CLI Layer as the Bridge Between Container and Algorithm
The CLI layer serves as a critical bridge between the containerized execution environment and the pure algorithm functions:
# In container definition
cmd=["starrynight", "cp", "-p", "${inputs.cppipe_path}",
"-l", "${inputs.load_data_path}",
"-o", "${outputs.cp_illum_calc_dir}"]
# Inside CLI implementation (starrynight/cli/main.py)
@click.group()
def cli():
"""StarryNight CLI."""
pass
cli.add_command(cp.cp_command, name="cp")
# Other commands...
# Inside algorithm module (starrynight/algorithms/cellprofiler.py)
def run_cellprofiler(pipeline_path, loaddata_path, output_dir):
"""
Run CellProfiler with the specified pipeline and loaddata.
This function encapsulates the core image processing logic.
"""
# Algorithm implementation
What happens:
- Container executes the
starrynight cp
command with inputs/outputs - CLI parses arguments and provides a standardized interface to algorithms
- Algorithm functions contain pure implementation without CLI/container concerns
Benefits of this approach:
- Separation of concerns: Algorithms focus on core functionality without UI/execution details
- Testability: Pure algorithm functions can be tested independently from CLI/containers
- Flexibility: Same algorithms can be accessed through different interfaces (CLI, API, notebook)

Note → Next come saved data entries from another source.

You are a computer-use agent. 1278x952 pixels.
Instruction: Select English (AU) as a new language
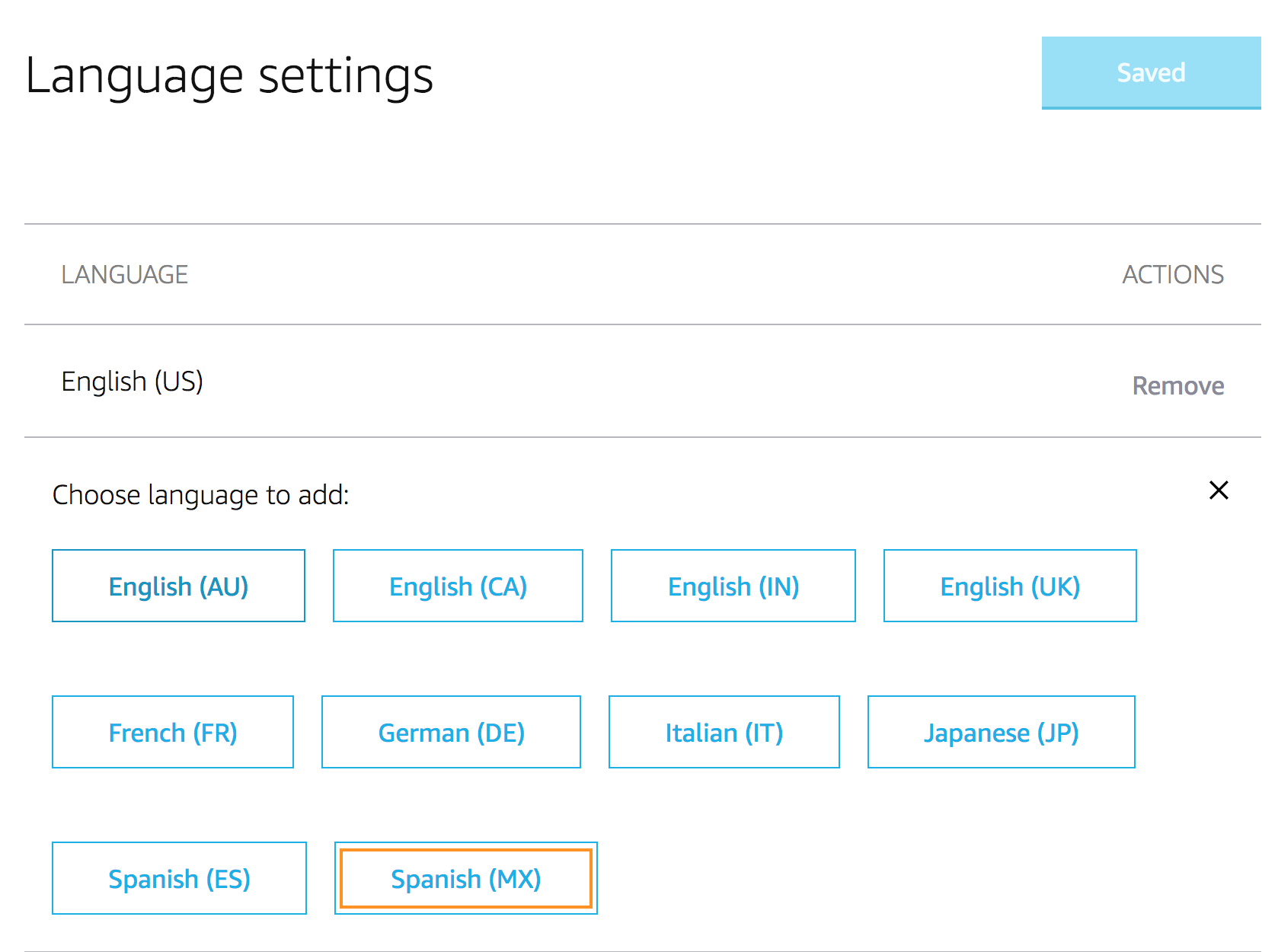click(x=177, y=586)
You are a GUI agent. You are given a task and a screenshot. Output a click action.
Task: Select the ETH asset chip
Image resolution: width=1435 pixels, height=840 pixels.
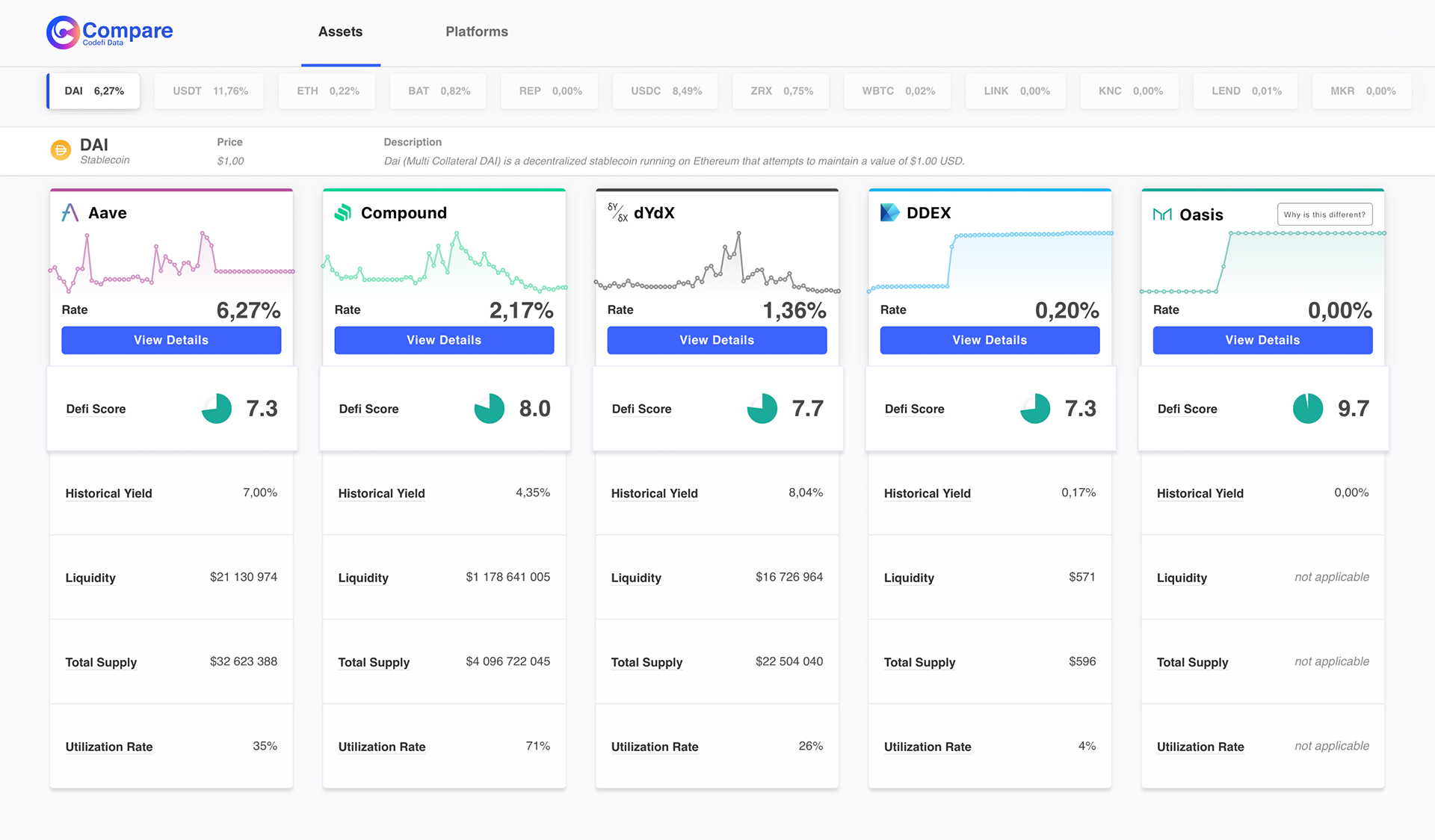coord(327,91)
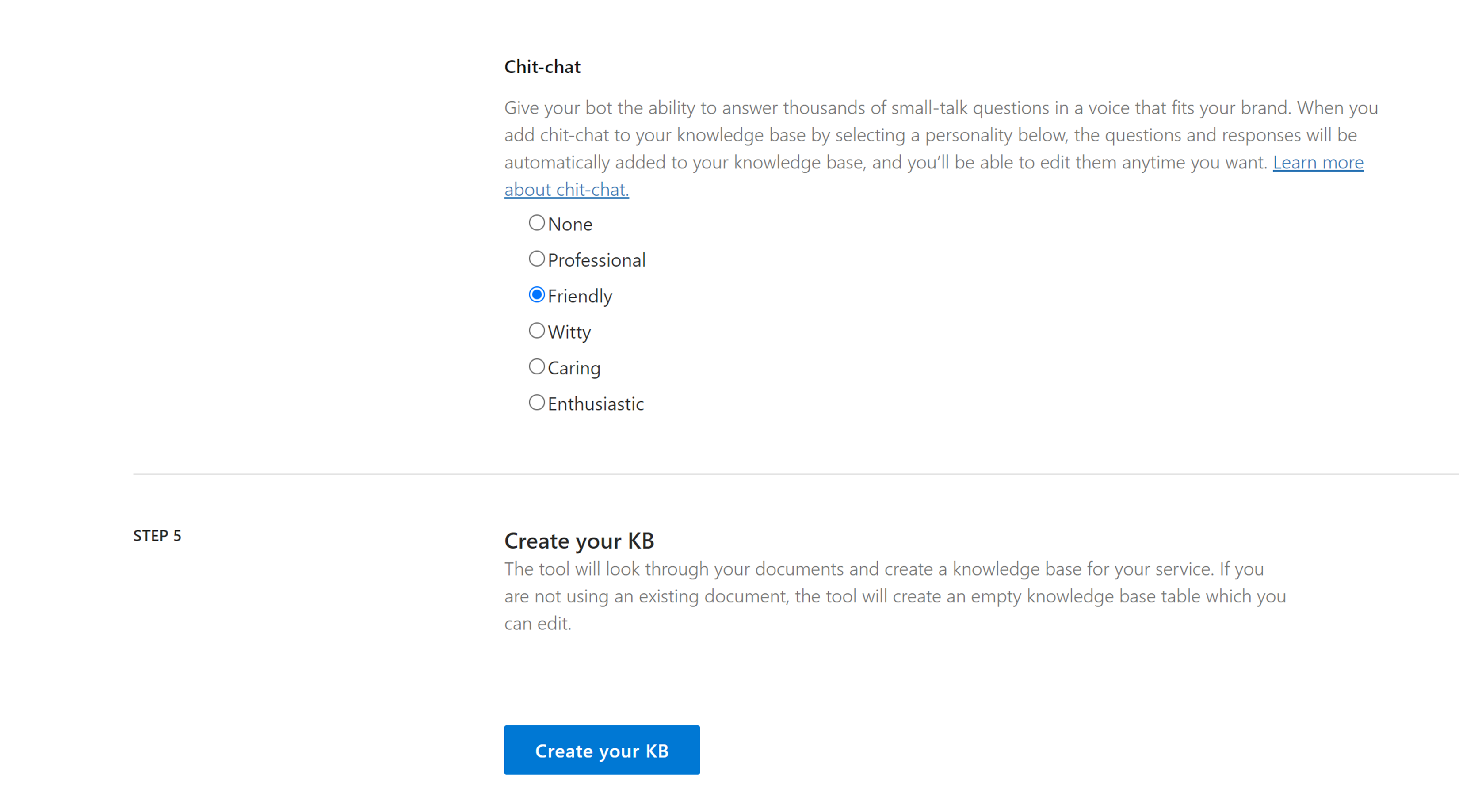The image size is (1459, 812).
Task: Select the None chit-chat radio button
Action: (x=536, y=223)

- Composability: CLI commands can combine multiple algorithm functions in useful ways
- Containerization: CLI provides a standard entrypoint for container execution
This CLI layer pattern is consistent across all StarryNight modules, creating a clean separation between:
- Algorithm layer: Pure implementation of image processing functionality
- CLI layer: Command-line interfaces that parse arguments and call algorithms
- Module layer: Compute graph specifications that invoke CLI commands in containers
When extending StarryNight with new capabilities, maintaining this separation through well-defined CLI interfaces ensures that algorithms remain reusable across different execution contexts.